## What to work on
Can you rewrite the items below, beginning with the first one and stopping after the line that contains "I will point(172,152).", with "deck A" replaced by "deck B" and everything else left unchanged?

## Records shown
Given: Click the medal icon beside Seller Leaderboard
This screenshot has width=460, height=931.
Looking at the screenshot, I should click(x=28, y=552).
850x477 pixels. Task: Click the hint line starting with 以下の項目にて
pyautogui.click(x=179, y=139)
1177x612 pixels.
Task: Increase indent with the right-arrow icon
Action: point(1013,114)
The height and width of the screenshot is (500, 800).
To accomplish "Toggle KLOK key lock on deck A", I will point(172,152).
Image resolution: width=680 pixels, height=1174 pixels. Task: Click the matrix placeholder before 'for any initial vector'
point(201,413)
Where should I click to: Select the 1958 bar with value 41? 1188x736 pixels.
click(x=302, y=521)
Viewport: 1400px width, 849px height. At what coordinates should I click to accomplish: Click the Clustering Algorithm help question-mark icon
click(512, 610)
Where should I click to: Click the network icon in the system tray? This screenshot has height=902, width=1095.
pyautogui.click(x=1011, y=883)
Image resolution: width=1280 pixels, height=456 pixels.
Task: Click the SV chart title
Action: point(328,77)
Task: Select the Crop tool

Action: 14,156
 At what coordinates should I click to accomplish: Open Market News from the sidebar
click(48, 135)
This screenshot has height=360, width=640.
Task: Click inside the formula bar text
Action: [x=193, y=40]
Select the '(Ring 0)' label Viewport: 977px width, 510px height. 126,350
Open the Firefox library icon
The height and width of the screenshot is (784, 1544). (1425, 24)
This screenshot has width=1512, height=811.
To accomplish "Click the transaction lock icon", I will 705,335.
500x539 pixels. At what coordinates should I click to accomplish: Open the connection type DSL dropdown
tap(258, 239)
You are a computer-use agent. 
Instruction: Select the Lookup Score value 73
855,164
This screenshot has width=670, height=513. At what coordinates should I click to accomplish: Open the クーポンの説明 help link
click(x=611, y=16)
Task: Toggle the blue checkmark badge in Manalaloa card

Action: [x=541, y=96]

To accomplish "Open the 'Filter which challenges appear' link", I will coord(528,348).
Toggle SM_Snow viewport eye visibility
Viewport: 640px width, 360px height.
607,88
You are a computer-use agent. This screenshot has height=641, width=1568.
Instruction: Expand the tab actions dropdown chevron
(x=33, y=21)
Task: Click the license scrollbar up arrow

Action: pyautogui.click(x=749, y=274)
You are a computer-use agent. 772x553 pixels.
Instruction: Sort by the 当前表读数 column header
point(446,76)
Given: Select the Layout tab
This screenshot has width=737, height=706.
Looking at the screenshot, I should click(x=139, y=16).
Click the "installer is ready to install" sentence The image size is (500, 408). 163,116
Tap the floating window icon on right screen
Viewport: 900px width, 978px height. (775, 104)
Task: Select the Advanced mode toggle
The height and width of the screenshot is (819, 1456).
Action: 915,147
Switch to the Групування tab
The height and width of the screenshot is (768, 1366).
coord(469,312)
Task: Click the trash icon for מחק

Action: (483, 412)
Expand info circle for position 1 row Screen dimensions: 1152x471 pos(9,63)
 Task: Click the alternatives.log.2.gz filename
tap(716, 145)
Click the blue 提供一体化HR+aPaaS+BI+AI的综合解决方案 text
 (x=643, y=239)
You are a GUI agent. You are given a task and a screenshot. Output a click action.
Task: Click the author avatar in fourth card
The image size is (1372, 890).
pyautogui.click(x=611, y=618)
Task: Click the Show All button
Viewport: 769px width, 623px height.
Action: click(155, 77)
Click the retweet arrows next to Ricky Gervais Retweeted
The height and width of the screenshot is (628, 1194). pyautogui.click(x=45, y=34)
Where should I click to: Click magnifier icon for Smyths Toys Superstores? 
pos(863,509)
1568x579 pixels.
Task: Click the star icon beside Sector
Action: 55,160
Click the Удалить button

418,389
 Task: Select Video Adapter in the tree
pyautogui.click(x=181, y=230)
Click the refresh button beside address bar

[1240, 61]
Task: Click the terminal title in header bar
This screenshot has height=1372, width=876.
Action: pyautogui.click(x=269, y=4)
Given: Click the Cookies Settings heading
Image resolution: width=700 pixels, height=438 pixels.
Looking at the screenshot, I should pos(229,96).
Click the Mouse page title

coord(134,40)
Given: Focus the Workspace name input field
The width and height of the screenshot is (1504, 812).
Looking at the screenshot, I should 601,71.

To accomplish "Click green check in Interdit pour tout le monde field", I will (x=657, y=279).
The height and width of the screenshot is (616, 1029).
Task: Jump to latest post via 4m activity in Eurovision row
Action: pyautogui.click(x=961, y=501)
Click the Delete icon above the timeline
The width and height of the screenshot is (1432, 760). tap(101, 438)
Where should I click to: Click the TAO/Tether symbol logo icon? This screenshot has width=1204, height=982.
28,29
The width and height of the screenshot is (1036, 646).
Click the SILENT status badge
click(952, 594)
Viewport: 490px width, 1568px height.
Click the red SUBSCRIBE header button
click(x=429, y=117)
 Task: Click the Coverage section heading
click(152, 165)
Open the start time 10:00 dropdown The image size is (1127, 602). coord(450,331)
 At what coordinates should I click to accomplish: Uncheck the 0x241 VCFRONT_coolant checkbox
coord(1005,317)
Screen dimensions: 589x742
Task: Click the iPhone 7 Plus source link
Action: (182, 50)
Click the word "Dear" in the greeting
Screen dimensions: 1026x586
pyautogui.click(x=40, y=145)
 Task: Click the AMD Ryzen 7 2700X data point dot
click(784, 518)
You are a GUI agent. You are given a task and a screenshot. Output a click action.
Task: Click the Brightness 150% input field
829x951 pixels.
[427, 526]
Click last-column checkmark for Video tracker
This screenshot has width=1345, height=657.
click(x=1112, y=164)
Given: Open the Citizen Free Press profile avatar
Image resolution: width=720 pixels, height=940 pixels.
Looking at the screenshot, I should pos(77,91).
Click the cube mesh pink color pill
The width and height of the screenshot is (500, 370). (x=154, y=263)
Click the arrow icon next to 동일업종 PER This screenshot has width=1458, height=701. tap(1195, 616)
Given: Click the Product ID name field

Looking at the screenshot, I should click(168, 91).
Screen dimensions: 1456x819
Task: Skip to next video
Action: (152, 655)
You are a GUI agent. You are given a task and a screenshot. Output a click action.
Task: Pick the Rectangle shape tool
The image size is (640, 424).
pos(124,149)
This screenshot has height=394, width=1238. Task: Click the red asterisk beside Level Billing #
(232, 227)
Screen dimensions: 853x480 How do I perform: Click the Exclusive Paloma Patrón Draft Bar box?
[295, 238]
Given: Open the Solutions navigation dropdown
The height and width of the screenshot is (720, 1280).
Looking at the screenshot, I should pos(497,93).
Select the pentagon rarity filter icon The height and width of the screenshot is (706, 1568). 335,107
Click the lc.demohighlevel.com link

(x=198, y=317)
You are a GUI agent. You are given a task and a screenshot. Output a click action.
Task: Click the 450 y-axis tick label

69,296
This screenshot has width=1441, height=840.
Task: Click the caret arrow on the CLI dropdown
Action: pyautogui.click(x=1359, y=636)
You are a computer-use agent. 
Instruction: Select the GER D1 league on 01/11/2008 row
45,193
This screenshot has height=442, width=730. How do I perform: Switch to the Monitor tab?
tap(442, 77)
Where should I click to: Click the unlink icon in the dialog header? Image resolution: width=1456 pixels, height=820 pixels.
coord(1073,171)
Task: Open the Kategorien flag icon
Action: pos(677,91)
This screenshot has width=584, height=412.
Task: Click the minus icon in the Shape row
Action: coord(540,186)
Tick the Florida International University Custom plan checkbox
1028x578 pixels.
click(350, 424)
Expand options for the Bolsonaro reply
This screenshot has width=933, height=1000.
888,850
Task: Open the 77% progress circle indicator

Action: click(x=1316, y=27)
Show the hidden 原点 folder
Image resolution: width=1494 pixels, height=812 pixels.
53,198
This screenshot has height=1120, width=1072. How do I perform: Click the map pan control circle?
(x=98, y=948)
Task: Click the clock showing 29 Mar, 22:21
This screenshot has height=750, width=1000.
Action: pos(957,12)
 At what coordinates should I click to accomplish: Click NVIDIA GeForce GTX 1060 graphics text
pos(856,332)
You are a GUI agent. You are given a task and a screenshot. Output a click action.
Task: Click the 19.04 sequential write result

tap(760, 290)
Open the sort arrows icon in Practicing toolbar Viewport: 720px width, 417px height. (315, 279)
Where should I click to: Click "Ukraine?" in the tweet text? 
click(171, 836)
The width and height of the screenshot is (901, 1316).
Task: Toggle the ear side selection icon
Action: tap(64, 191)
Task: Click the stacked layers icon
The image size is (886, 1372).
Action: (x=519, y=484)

## Output below
Given: Click the medal icon beside Seller Leaderboard
This screenshot has width=460, height=931.
Looking at the screenshot, I should click(x=28, y=552).
850x477 pixels. Task: Click the hint line starting with 以下の項目にて
pyautogui.click(x=179, y=139)
1177x612 pixels.
Task: Increase indent with the right-arrow icon
Action: point(1013,114)
The height and width of the screenshot is (500, 800).
To accomplish "Toggle KLOK key lock on deck B", I will point(172,152).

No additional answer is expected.